*** Records provided ***

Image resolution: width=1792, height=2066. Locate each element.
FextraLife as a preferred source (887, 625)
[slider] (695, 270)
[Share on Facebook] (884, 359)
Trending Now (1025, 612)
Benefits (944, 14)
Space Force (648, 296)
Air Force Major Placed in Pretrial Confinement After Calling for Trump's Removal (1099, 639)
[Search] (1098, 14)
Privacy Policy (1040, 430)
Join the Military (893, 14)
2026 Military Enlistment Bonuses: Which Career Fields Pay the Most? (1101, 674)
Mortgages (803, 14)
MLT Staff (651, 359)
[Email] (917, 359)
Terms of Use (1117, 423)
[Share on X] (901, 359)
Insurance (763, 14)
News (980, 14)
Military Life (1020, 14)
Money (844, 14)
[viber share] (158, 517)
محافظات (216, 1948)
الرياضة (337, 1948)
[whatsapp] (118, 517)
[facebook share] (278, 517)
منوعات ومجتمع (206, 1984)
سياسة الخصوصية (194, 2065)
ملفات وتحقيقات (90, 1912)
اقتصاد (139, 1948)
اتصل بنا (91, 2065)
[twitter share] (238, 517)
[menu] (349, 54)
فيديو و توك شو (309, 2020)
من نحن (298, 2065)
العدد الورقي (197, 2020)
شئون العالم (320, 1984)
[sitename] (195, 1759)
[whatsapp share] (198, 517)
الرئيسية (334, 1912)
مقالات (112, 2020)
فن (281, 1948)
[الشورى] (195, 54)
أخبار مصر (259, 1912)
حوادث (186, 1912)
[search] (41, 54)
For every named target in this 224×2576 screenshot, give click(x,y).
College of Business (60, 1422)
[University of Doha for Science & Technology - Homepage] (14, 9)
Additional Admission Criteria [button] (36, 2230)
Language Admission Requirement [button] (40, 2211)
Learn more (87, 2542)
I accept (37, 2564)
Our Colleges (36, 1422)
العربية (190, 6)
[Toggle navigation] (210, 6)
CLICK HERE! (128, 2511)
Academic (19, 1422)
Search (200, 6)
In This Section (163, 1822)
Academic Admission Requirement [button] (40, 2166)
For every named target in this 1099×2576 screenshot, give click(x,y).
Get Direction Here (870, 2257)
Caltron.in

***

How to complete this task — Produce the records once again, exactly as they stand above.

Solution —
Image resolution: width=1792, height=2066. Locate each element.
FextraLife as a preferred source (887, 625)
[slider] (695, 270)
[Share on Facebook] (884, 359)
Trending Now (1025, 612)
Benefits (944, 14)
Space Force (648, 296)
Air Force Major Placed in Pretrial Confinement After Calling for Trump's Removal (1099, 639)
[Search] (1098, 14)
Privacy Policy (1040, 430)
Join the Military (893, 14)
2026 Military Enlistment Bonuses: Which Career Fields Pay the Most? (1101, 674)
Mortgages (803, 14)
MLT Staff (651, 359)
[Email] (917, 359)
Terms of Use (1117, 423)
[Share on X] (901, 359)
Insurance (763, 14)
News (980, 14)
Military Life (1020, 14)
Money (844, 14)
[viber share] (158, 517)
محافظات (216, 1948)
الرياضة (337, 1948)
[whatsapp] (118, 517)
[facebook share] (278, 517)
منوعات ومجتمع (206, 1984)
سياسة الخصوصية (194, 2065)
ملفات وتحقيقات (90, 1912)
اقتصاد (139, 1948)
اتصل بنا (91, 2065)
[twitter share] (238, 517)
[menu] (349, 54)
فيديو و توك شو (309, 2020)
من نحن (298, 2065)
العدد الورقي (197, 2020)
شئون العالم (320, 1984)
[sitename] (195, 1759)
[whatsapp share] (198, 517)
الرئيسية (334, 1912)
مقالات (112, 2020)
فن (281, 1948)
[الشورى] (195, 54)
أخبار مصر (259, 1912)
حوادث (186, 1912)
[search] (41, 54)
For every named target in this 224×2576 screenshot, give click(x,y).
College of Business (60, 1422)
[University of Doha for Science & Technology - Homepage] (14, 9)
Additional Admission Criteria [button] (36, 2230)
Language Admission Requirement [button] (40, 2211)
Learn more (87, 2542)
I accept (37, 2564)
Our Colleges (36, 1422)
العربية (190, 6)
[Toggle navigation] (210, 6)
CLICK HERE! (128, 2511)
Academic (19, 1422)
Search (200, 6)
In This Section (163, 1822)
Academic Admission Requirement [button] (40, 2166)
For every named target in this 1099×2576 screenshot, give click(x,y).
Get Direction Here (870, 2257)
Caltron.in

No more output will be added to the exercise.